▸ What the task asks: Scan the records below. List lines holding "Open".

▸ Exercise data:
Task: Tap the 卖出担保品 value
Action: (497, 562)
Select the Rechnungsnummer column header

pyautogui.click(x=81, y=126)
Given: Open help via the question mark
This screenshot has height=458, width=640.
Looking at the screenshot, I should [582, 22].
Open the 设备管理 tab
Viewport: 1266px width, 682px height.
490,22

...

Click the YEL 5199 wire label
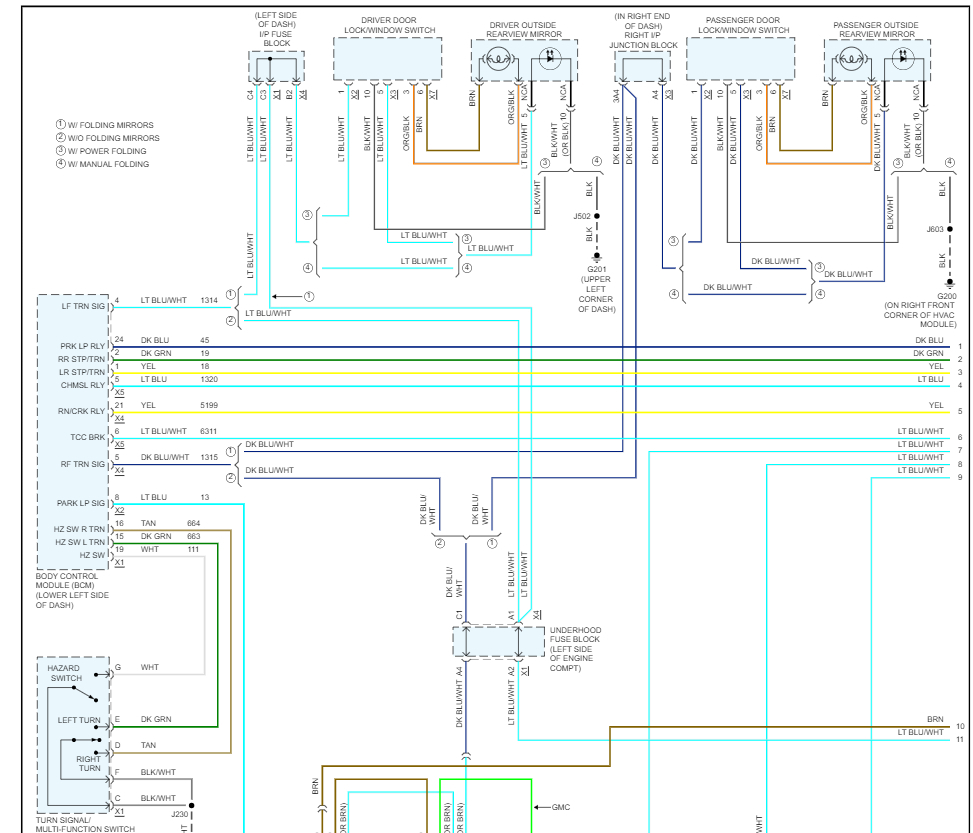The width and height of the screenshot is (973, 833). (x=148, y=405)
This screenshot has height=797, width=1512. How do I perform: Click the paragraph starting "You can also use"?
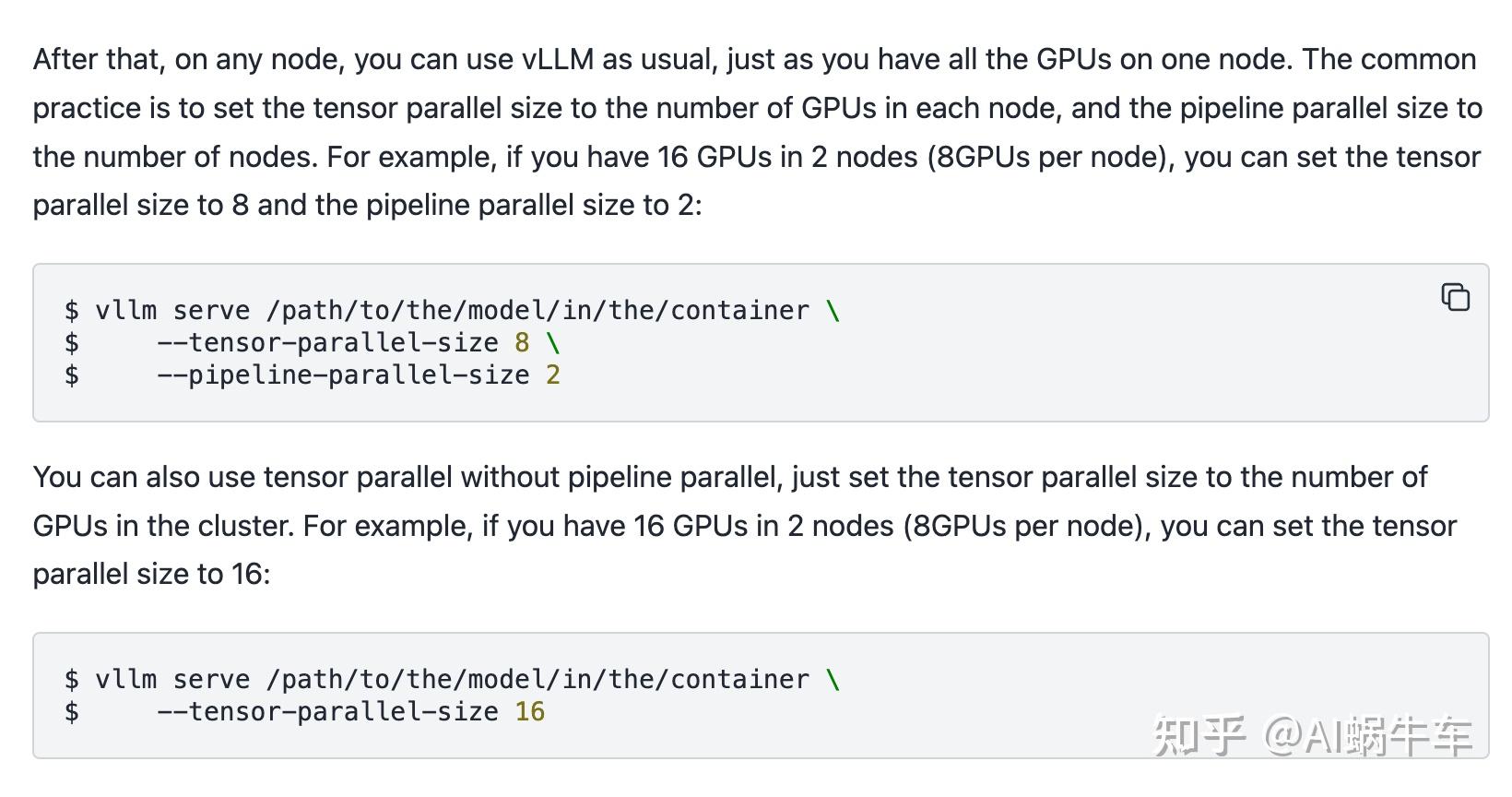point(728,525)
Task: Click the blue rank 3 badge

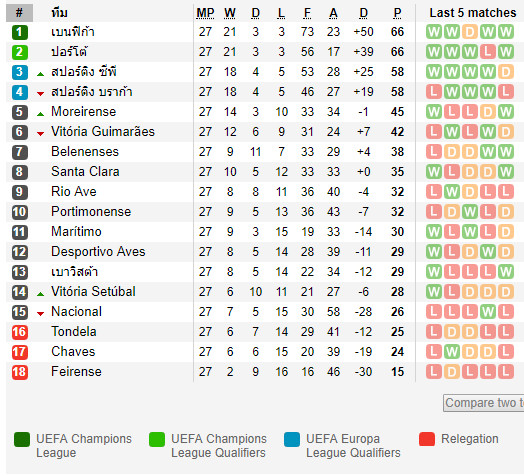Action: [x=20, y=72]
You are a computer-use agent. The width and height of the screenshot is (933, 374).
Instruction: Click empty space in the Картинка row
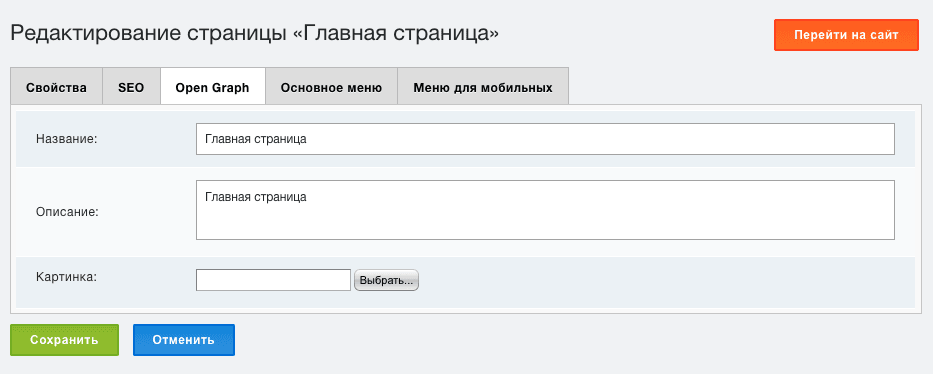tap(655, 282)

* * *

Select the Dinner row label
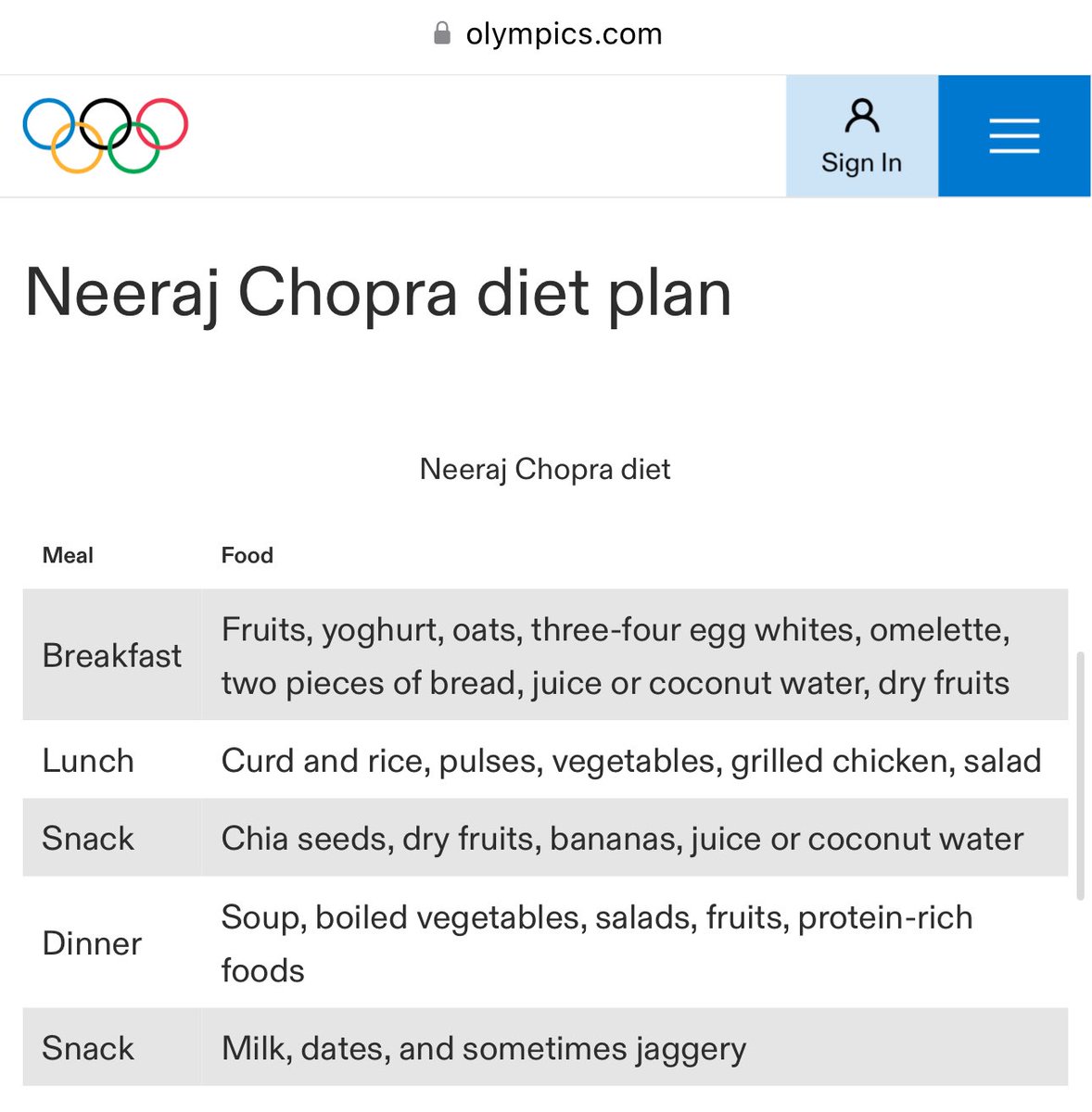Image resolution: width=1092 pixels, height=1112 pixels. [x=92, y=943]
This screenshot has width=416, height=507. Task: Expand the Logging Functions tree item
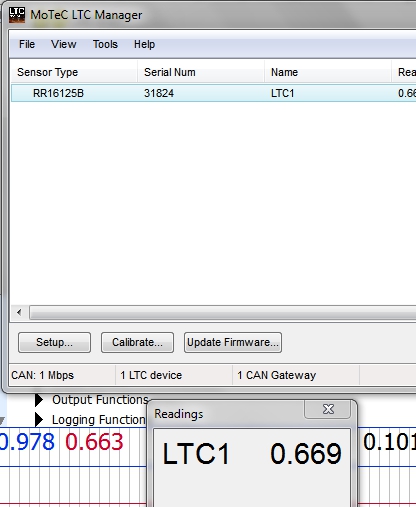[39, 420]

▸ Solved problem:
Given: Open help via the question mark
Open the 设备管理 tab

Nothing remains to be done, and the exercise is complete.